(INSTRUCTIONS TO FOLLOW)
Transcribe exactly the lines that fall between the one holding "Task: Switch to the API keys tab" and the one holding "The width and", inclusive, from the entries below.

Entries taken from a collection
****************************************
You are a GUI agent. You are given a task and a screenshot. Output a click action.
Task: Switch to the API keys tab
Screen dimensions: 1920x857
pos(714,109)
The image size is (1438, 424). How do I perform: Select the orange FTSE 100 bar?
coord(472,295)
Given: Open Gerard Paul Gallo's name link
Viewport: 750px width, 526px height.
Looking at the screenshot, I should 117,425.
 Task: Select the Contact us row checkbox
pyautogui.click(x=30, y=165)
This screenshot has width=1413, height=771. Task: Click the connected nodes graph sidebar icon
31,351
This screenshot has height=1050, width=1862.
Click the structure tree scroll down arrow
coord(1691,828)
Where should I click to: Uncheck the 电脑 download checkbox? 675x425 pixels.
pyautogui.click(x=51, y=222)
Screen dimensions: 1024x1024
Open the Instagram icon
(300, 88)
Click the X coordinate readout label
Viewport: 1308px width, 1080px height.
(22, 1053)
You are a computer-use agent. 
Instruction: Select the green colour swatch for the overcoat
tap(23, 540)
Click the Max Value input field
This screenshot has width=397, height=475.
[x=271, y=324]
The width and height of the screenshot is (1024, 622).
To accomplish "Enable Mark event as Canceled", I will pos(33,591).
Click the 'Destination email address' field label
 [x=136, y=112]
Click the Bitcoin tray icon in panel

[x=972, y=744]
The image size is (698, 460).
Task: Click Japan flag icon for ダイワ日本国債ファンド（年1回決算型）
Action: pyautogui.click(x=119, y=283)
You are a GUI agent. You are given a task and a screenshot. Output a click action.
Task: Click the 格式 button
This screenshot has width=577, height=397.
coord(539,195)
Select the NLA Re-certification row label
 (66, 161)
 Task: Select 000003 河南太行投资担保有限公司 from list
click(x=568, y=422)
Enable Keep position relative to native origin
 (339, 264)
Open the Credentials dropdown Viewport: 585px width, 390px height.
****************************************
(OUTPUT FOR THIS EXERCISE)
Task: Switch to the API keys tab
Screen dimensions: 1920x857
pos(714,109)
The image size is (1438, 424). How do I perform: Select the orange FTSE 100 bar?
coord(472,295)
Given: Open Gerard Paul Gallo's name link
Viewport: 750px width, 526px height.
Looking at the screenshot, I should 117,425.
 Task: Select the Contact us row checkbox
pyautogui.click(x=30, y=165)
This screenshot has width=1413, height=771. Task: Click the connected nodes graph sidebar icon
31,351
This screenshot has height=1050, width=1862.
Click the structure tree scroll down arrow
coord(1691,828)
Where should I click to: Uncheck the 电脑 download checkbox? 675x425 pixels.
pyautogui.click(x=51, y=222)
Screen dimensions: 1024x1024
Open the Instagram icon
(300, 88)
Click the X coordinate readout label
Viewport: 1308px width, 1080px height.
(22, 1053)
You are a computer-use agent. 
Instruction: Select the green colour swatch for the overcoat
tap(23, 540)
Click the Max Value input field
This screenshot has width=397, height=475.
[x=271, y=324]
The width and height of the screenshot is (1024, 622).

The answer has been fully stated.